[Collected data entries]
^^^^^^^^^^^^^^^^
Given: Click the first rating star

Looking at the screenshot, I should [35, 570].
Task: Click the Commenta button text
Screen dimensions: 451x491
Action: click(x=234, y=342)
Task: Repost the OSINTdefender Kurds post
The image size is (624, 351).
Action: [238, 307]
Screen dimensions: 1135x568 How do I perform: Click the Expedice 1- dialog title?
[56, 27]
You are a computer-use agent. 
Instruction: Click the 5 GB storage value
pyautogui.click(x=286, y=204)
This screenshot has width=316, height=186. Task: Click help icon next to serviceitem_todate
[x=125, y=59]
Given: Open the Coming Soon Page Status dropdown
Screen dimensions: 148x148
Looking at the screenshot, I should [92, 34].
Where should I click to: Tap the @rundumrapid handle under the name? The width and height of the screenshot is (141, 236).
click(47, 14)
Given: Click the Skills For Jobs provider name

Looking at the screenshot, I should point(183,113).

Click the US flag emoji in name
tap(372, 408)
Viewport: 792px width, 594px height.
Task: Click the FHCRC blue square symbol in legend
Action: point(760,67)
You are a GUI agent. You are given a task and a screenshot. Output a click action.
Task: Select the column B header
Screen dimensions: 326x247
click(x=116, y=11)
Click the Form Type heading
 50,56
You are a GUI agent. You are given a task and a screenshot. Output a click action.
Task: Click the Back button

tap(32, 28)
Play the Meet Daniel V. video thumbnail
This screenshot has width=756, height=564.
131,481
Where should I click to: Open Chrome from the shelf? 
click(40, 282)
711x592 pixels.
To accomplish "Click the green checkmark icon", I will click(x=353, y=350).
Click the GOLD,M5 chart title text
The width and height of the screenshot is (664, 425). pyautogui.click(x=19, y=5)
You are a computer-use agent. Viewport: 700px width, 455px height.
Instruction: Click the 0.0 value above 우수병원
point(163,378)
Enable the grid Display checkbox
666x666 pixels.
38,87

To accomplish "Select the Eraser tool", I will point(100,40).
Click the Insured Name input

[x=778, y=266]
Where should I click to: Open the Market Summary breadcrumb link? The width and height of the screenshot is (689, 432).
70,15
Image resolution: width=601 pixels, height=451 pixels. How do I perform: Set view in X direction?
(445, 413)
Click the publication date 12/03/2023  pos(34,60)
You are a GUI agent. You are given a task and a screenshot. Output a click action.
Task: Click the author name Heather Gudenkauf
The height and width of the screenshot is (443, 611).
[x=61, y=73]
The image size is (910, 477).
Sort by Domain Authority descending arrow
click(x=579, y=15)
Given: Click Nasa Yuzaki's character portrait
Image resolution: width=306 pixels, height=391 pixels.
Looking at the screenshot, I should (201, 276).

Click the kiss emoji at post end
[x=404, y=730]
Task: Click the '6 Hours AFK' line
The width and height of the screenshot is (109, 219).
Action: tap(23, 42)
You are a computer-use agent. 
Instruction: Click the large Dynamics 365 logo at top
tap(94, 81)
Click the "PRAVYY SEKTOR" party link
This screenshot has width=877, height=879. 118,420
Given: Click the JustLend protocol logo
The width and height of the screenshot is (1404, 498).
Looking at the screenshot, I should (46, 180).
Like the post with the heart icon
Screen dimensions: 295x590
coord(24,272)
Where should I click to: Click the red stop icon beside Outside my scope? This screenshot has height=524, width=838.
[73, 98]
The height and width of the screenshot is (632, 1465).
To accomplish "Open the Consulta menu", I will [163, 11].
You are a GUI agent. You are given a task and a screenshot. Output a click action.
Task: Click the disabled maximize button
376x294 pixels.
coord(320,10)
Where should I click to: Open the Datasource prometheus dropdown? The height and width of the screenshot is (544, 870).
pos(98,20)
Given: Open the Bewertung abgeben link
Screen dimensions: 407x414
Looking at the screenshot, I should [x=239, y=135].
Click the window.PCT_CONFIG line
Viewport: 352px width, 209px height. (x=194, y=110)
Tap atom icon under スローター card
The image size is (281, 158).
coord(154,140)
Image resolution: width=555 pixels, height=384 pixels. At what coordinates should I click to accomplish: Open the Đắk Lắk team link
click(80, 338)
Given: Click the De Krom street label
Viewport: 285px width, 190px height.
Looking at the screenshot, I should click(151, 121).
^^^^^^^^^^^^^^^^
* WORK INSTRUCTIONS: Among the records above, repeat exactly the line with "Click the publication", the line with "Given: Click the De Krom street label", and every line in between, and only those.

* ANSWER SPACE:
Click the publication date 12/03/2023  pos(34,60)
You are a GUI agent. You are given a task and a screenshot. Output a click action.
Task: Click the author name Heather Gudenkauf
The height and width of the screenshot is (443, 611).
[x=61, y=73]
The image size is (910, 477).
Sort by Domain Authority descending arrow
click(x=579, y=15)
Given: Click Nasa Yuzaki's character portrait
Image resolution: width=306 pixels, height=391 pixels.
Looking at the screenshot, I should (201, 276).

Click the kiss emoji at post end
[x=404, y=730]
Task: Click the '6 Hours AFK' line
The width and height of the screenshot is (109, 219).
Action: tap(23, 42)
You are a computer-use agent. 
Instruction: Click the large Dynamics 365 logo at top
tap(94, 81)
Click the "PRAVYY SEKTOR" party link
This screenshot has width=877, height=879. 118,420
Given: Click the JustLend protocol logo
The width and height of the screenshot is (1404, 498).
Looking at the screenshot, I should (46, 180).
Like the post with the heart icon
Screen dimensions: 295x590
coord(24,272)
Where should I click to: Click the red stop icon beside Outside my scope? This screenshot has height=524, width=838.
[73, 98]
The height and width of the screenshot is (632, 1465).
To accomplish "Open the Consulta menu", I will [163, 11].
You are a GUI agent. You are given a task and a screenshot. Output a click action.
Task: Click the disabled maximize button
376x294 pixels.
coord(320,10)
Where should I click to: Open the Datasource prometheus dropdown? The height and width of the screenshot is (544, 870).
pos(98,20)
Given: Open the Bewertung abgeben link
Screen dimensions: 407x414
Looking at the screenshot, I should [x=239, y=135].
Click the window.PCT_CONFIG line
Viewport: 352px width, 209px height. (x=194, y=110)
Tap atom icon under スローター card
The image size is (281, 158).
coord(154,140)
Image resolution: width=555 pixels, height=384 pixels. At what coordinates should I click to accomplish: Open the Đắk Lắk team link
click(80, 338)
Given: Click the De Krom street label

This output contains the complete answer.